### What to produce
From the line that holds "Task: Click the Disarmed mode title text" down to the last line of the listing below, transcribe exactly and only those lines. Leave pictures out.

### Available data

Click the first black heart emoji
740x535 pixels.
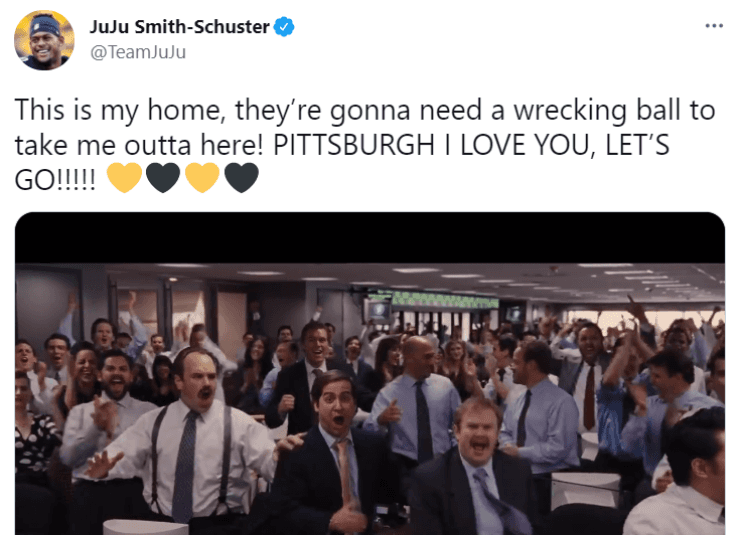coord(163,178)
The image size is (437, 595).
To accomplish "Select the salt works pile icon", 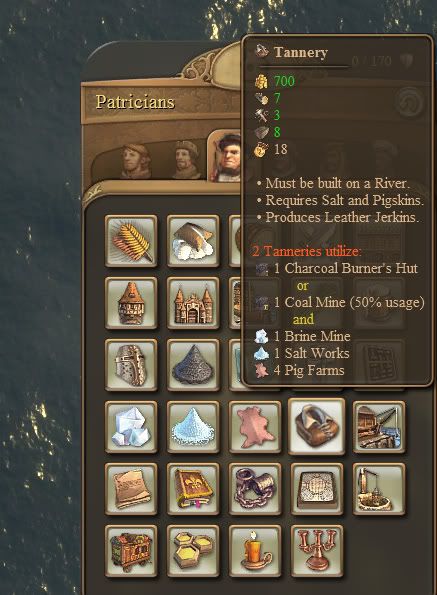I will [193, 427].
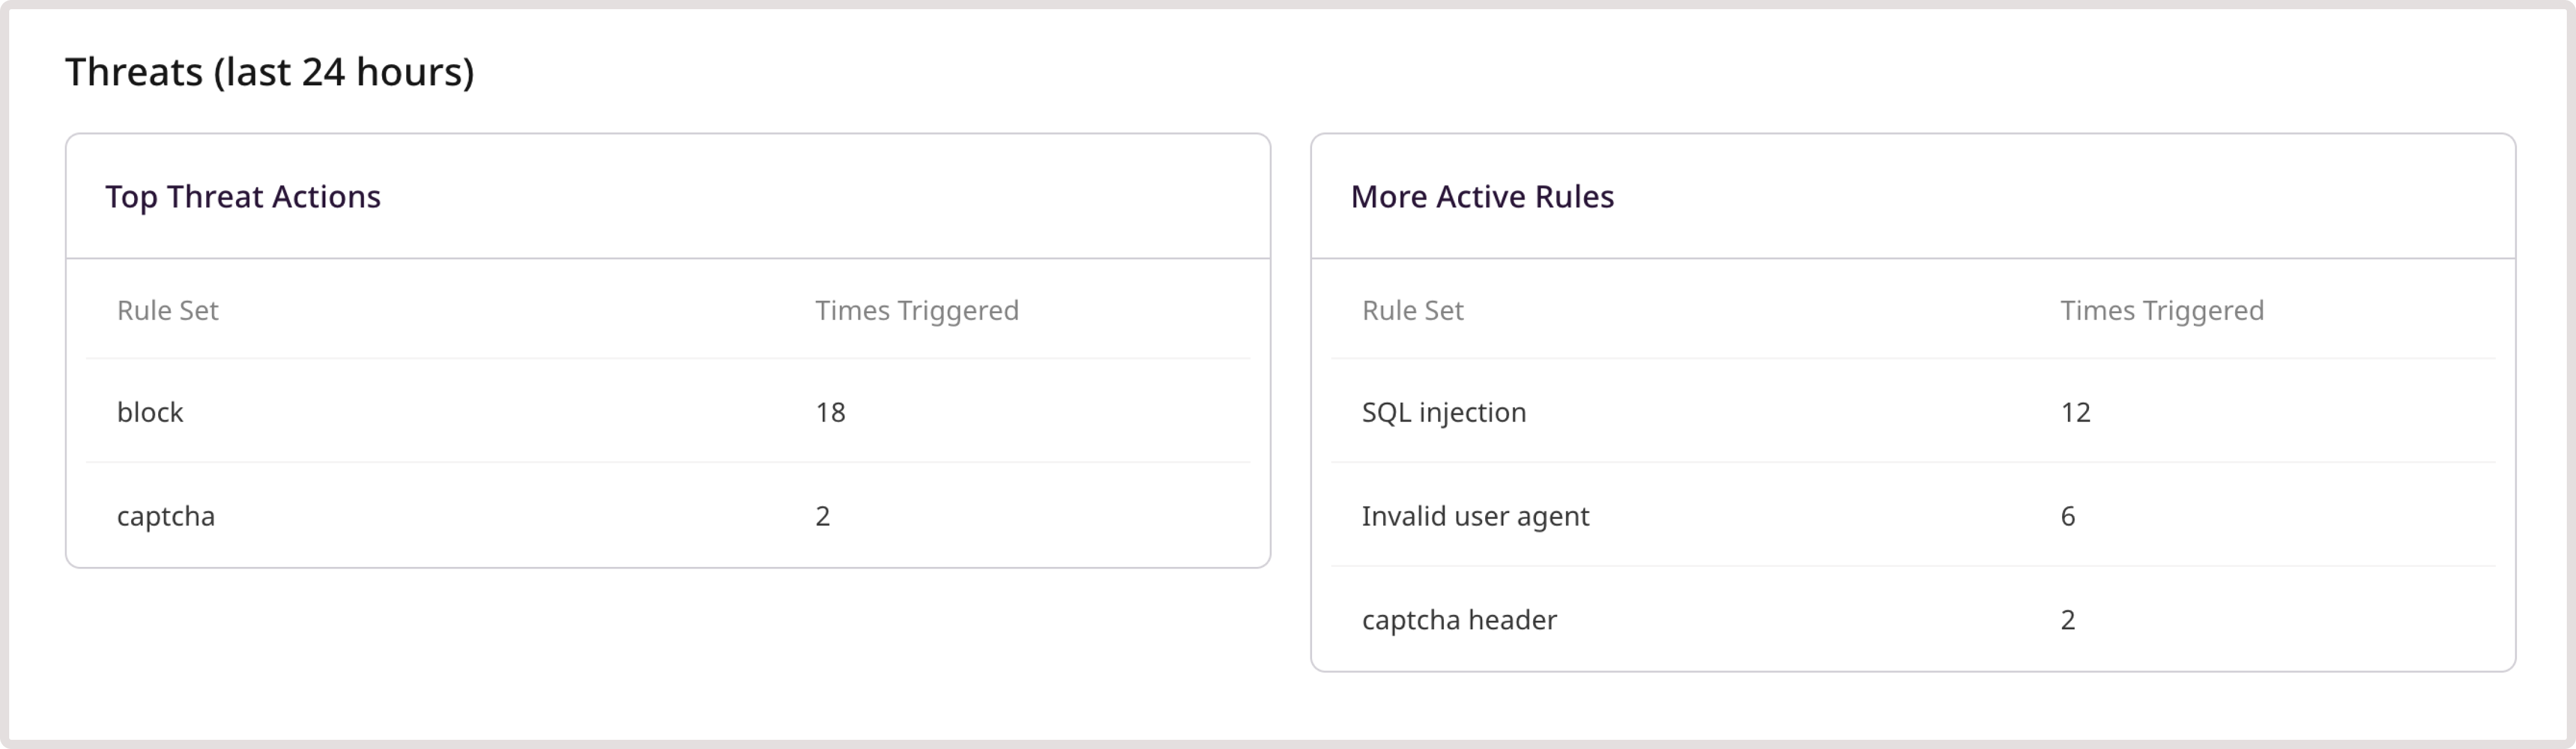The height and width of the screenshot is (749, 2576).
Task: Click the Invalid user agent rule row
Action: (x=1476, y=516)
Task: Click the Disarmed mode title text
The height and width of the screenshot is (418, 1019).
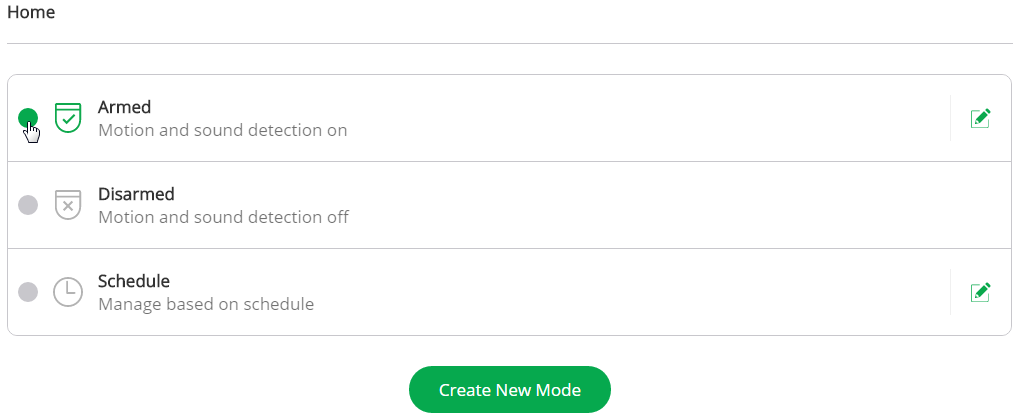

### Answer to the problem
Task: Click the Disarmed mode title text
The height and width of the screenshot is (418, 1019).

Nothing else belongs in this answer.